Air bersih ilustrasi. Dok Medcom.id
Modernisasi Sistem Air Bersih di Jakarta Terus Dikebut
Arga Sumantri • 14 April 2026 23:14
Jakarta: Upaya melakukan modernisasi sistem air bersih di Jakarta terus dilakukan. Pemerintah daerah menargetkan menuntaskan seluruh jaringan air perpipaan dalam beberapa tahun ke depan.
Hal ini disampaikan Wakil Ketua DPRD DKI Jakarta Basri Baco dalam diskusi publik bertajuk 'Modernisasi Sistem Air Bersih Jakarta: Tantangan, Strategi, dan Masa Depan Layanan Publik'. Forum ini dinisiasi Gerakan Aktivis Jakarta.
Basri menegaskan air merupakan hak dasar masyarakat yang tidak tergantikan. Selama sekitar 25 tahun, kata dia, pengelolaan air di Jakarta berada dalam skema swastanisasi yang berorientasi pada keuntungan.
"Sekarang pengelolaan air sudah kembali ke PAM JAYA sebagai BUMD. Ini penting agar negara hadir menjamin akses air bersih yang berkeadilan," ujar Basri dalam keterangannya, Selasa, 14 April 2026.
Ia mengakui masih terdapat sejumlah tantangan, termasuk kekurangan sambungan air perpipaan sekitar 20 persen dan kebutuhan modernisasi infrastruktur. Keterbatasan keuangan daerah juga menjadi kendala serius, sehingga diperlukan skema pembiayaan alternatif seperti pembiayaan kreatif dengan melibatkan pihak swasta.

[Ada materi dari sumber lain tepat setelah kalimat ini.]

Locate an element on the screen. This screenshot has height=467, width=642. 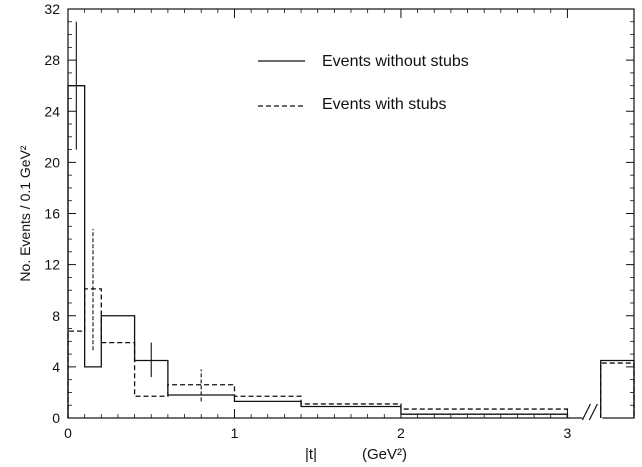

Selain menuntaskan seluruh jaringan air perpipaan dalam beberapa tahun ke depan, target lainnya adalah inovasi sistem pembayaran seperti token listrik guna meningkatkan efisiensi dan transparansi.
Butuh kolaborasi
Direktur Operasional PAM JAYA Syahrul Hasan mengungkapkan cakupan layanan air bersih di Jakarta saat ini baru mencapai sekitar 82 persen, dengan kapasitas produksi mencapai 23 ribu liter per detik. Ia menyebutkan ketergantungan terhadap pasokan air baku dari Jatiluhur serta kondisi jaringan pipa yang luas menjadi tantangan utama.“PAM JAYA terus melakukan modernisasi, termasuk penggantian pipa lama dengan material HDPE yang lebih aman dan tahan lama,” jelas Syahrul.

Diskusi publik bertajuk Modernisasi Sistem Air Bersih Jakarta: Tantangan, Strategi, dan Masa Depan Layanan Publik. Istimewa.
Ia menambahkan kebutuhan investasi untuk pengembangan sistem air mencapai Rp34 triliun. Sebagian besar didorong melalui skema Kerja Sama Pemerintah dan Badan Usaha (KPBU).
Selain itu, PAM JAYA saat ini telah melayani sekitar 1,2 juta pelanggan, meskipun masih menghadapi tantangan perilaku masyarakat yang bergantung pada air tanah. Program zona bebas air tanah pun terus dikembangkan.
Dari sisi kualitas, Syahrul menegaskan bahwa air PAM JAYA telah memenuhi standar kesehatan sesuai regulasi. Bahkan, telah memperoleh sertifikasi halal pada 2025 berdasarkan kajian keagamaan.
Perwakilan Forum Kewaspadaan Dini Masyarakat (FKDM) DKI Jakarta, Raden Umar, menekankan pentingnya peran masyarakat dalam pengawasan layanan air bersih. Ia mendorong pemutakhiran data pelanggan, sosialisasi tarif progresif, serta partisipasi aktif masyarakat dalam mendeteksi permasalahan distribusi air sejak dini.